> [Instructions to follow] Reproduce the lines below verbatim, starting at the line that contains "You are a GUI" and continuing through the final line.

> [Given data]

## start

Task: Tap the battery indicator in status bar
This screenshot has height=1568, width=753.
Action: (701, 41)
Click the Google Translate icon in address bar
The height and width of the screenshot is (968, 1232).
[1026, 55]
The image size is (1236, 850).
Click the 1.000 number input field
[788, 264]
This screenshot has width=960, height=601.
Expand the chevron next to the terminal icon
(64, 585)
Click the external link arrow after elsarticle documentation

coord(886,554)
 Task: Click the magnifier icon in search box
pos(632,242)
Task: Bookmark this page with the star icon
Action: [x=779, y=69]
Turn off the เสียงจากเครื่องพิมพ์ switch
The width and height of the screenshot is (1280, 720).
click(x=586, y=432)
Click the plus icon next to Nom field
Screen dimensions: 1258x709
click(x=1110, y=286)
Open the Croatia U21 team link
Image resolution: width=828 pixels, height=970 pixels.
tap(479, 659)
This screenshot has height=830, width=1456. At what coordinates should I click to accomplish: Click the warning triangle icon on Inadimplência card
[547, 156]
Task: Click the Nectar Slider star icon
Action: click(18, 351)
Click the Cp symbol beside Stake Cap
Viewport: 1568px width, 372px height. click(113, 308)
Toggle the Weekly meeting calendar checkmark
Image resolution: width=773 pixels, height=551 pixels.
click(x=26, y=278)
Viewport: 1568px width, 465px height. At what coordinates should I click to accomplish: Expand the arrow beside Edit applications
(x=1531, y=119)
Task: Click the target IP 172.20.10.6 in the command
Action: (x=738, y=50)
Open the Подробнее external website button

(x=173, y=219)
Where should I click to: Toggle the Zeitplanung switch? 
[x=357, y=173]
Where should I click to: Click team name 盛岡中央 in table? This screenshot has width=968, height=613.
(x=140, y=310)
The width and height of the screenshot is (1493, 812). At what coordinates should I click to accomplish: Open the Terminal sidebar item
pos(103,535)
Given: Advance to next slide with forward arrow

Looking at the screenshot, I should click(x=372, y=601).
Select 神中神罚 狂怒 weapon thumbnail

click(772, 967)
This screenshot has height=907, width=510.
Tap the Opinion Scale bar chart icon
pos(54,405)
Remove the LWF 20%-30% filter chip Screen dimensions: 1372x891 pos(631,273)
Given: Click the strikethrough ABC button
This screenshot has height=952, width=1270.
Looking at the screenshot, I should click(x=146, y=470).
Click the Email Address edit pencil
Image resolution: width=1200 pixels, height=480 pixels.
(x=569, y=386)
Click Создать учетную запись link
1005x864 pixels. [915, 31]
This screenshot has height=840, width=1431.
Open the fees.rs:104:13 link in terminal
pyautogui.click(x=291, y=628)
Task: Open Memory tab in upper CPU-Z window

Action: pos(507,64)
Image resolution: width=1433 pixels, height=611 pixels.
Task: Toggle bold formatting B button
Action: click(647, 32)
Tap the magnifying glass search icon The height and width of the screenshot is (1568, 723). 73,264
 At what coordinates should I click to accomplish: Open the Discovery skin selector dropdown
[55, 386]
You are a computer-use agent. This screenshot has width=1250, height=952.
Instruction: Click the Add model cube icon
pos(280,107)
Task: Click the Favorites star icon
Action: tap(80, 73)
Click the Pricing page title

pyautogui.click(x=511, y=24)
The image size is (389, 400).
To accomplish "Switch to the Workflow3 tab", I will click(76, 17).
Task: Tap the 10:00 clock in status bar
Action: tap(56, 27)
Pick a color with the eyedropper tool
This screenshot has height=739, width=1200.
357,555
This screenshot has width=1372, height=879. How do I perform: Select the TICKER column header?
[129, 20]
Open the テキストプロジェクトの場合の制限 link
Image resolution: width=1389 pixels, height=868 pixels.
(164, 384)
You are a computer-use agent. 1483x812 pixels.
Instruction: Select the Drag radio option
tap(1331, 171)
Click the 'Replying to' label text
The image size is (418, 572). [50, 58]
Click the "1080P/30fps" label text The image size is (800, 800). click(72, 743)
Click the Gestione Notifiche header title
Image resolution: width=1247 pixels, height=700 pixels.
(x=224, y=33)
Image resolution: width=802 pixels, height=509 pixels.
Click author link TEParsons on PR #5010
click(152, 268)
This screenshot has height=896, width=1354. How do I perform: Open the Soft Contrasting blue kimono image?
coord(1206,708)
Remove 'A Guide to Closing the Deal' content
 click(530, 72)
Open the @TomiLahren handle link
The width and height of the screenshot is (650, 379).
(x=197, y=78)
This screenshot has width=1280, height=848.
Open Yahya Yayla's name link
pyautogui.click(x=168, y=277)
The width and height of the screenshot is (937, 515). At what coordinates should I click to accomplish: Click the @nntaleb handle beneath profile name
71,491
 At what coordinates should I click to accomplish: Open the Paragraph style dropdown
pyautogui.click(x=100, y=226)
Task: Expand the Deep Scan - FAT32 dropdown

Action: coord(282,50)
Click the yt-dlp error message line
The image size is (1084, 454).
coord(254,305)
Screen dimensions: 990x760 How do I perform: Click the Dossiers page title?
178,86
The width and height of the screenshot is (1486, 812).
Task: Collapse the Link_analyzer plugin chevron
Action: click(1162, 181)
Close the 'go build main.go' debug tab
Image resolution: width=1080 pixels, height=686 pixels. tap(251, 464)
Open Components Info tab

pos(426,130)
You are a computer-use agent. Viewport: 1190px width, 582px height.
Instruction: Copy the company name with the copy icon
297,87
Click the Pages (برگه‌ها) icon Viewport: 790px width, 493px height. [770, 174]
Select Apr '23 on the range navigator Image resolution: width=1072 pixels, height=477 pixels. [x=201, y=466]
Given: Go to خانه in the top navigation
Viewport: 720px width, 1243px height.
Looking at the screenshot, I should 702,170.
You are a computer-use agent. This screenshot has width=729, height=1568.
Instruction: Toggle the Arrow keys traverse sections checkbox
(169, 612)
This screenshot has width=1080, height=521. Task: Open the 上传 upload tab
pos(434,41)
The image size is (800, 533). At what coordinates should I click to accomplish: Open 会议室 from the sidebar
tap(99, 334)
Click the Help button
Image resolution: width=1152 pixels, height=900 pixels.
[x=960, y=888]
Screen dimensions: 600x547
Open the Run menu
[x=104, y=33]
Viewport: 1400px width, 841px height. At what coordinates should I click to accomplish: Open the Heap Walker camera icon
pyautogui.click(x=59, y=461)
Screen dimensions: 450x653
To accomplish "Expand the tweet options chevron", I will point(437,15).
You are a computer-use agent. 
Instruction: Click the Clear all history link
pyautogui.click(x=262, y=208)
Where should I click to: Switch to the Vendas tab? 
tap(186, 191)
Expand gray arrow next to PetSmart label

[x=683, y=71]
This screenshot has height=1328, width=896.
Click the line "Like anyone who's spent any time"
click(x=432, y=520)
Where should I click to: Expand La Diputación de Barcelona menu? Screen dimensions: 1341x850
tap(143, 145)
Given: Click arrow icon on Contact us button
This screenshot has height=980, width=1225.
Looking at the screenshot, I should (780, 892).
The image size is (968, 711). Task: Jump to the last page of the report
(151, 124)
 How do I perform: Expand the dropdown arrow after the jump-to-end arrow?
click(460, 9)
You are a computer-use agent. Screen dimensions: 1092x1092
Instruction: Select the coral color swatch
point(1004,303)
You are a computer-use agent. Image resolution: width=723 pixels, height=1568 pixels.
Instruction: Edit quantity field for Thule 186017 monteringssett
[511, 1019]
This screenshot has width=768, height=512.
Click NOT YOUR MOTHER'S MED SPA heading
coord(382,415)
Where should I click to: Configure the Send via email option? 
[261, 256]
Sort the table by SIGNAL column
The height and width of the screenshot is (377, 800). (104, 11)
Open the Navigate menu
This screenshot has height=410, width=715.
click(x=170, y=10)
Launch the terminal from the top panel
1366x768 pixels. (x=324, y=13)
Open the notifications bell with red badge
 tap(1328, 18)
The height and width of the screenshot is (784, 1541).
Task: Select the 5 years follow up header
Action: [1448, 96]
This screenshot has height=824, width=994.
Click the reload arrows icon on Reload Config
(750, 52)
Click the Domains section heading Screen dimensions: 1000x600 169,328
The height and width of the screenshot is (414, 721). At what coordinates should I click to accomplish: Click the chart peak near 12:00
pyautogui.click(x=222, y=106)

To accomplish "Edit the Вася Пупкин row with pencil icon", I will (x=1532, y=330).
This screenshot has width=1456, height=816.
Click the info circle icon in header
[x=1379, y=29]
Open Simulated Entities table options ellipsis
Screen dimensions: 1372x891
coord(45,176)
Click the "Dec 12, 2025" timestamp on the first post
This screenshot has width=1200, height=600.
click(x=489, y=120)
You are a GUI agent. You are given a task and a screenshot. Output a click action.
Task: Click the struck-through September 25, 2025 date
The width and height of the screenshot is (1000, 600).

## end

> [The completed task]
You are a GUI agent. You are given a task and a screenshot. Output a click action.
Task: Click the struck-through September 25, 2025 date
The width and height of the screenshot is (1000, 600).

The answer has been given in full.